Print out the complete set of records below, exactly as they read.
Record excerpts below:
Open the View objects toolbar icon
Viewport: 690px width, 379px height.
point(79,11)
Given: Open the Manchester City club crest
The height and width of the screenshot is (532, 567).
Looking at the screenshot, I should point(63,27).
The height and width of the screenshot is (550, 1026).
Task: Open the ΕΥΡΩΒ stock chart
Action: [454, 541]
End of Record excerpts.
▶ **Response box**:
Open the View objects toolbar icon
Viewport: 690px width, 379px height.
point(79,11)
Given: Open the Manchester City club crest
The height and width of the screenshot is (532, 567).
Looking at the screenshot, I should point(63,27).
The height and width of the screenshot is (550, 1026).
Task: Open the ΕΥΡΩΒ stock chart
Action: [454, 541]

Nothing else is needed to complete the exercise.